Some studies have associated an heterozygous NBN status with numerous types of cancers, including breast cancer [610], suggesting that being a carrier of a deleterious mutation in NBN may confer an increased risk of approximately 2 to 3-fold [6]. This was also supported by the observation that relatives of NBS patients display a higher than expected rate of cancers [4, 11]. However, other studies failed to find an association with an increased risk of cancer [12, 13].

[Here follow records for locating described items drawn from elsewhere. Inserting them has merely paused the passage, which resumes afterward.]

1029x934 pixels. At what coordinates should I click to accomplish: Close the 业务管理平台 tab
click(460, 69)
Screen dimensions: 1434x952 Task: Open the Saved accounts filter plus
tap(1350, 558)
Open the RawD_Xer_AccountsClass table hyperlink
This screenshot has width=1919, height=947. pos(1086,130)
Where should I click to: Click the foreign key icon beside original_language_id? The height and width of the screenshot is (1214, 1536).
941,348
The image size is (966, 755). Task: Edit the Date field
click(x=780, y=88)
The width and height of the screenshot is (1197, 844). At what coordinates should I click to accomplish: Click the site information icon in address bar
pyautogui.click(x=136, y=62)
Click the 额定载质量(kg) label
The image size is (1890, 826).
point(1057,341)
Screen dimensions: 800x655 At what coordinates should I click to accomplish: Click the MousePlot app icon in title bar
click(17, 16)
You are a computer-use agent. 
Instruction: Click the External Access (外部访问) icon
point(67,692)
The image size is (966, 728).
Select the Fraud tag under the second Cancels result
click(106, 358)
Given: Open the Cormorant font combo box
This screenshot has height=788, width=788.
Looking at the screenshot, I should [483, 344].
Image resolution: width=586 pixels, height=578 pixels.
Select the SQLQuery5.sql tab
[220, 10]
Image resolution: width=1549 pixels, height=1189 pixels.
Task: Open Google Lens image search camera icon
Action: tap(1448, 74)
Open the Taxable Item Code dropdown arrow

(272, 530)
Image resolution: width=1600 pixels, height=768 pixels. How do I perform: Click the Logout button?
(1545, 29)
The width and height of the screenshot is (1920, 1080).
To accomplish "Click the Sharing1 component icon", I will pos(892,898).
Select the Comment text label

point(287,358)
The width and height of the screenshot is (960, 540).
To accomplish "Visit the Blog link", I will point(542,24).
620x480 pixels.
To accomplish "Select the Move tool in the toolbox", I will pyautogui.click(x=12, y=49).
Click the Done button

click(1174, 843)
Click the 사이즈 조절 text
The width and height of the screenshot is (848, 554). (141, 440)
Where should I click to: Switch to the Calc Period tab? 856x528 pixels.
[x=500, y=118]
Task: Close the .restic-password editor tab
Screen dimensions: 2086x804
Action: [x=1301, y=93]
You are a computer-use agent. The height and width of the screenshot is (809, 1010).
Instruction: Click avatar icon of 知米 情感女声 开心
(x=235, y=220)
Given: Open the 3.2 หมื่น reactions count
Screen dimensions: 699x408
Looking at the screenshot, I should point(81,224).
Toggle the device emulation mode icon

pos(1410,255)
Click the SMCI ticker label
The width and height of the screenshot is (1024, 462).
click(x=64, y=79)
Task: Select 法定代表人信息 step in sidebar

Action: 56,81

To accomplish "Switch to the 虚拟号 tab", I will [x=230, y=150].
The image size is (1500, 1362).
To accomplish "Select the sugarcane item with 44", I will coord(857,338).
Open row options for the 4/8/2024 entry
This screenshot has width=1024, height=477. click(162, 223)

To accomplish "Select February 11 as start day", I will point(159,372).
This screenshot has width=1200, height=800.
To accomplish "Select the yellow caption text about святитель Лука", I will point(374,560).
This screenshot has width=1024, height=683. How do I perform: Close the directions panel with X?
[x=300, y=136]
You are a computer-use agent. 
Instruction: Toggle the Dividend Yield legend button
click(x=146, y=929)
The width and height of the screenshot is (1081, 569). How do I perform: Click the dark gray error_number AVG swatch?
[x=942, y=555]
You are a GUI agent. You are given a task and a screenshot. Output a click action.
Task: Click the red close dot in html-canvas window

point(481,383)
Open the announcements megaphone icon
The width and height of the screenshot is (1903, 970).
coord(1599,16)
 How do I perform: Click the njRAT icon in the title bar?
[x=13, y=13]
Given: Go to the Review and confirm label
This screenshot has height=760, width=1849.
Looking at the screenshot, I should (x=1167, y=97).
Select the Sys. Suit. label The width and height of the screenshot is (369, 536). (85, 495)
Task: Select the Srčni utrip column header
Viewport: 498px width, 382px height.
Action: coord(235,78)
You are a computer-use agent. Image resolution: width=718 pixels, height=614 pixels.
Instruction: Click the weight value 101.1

In support of a role of NBN in tumor formation, evidence from mouse models demonstrated that Nbn heterozygosity predisposes cells to malignancies, as they display a wide variety of tumors: liver, mammary gland, prostate, lung as well as lymphomas [14]. Indeed, cells from these mice displayed an elevated frequency of chromosomal aberrations. These observations were correlated by studies of NBN heterozygous mutation carriers demonstrating that cell lines from these individuals showed spontaneous chromosomal instability (chromatid and chromosomes breaks, and chromosomes rearrangements) [15, 16] as well as increased sensitivity to radiation-induced chromosomal aberrations [17]. Thus, it has been hypothesized that in cells of carriers of deleterious mutations in DNA repair genes such as NBN, a decrease in DNA repair capabilities resulting from a gene dosage effect (i.e. lower gene expression) may be sufficient to create a permissive environment for tumor development [18, 19]. It has also been suggested that these DNA repair genes may show differences in tissue-specific protein-dosage thresholds, below which they may fail to operate normally [20].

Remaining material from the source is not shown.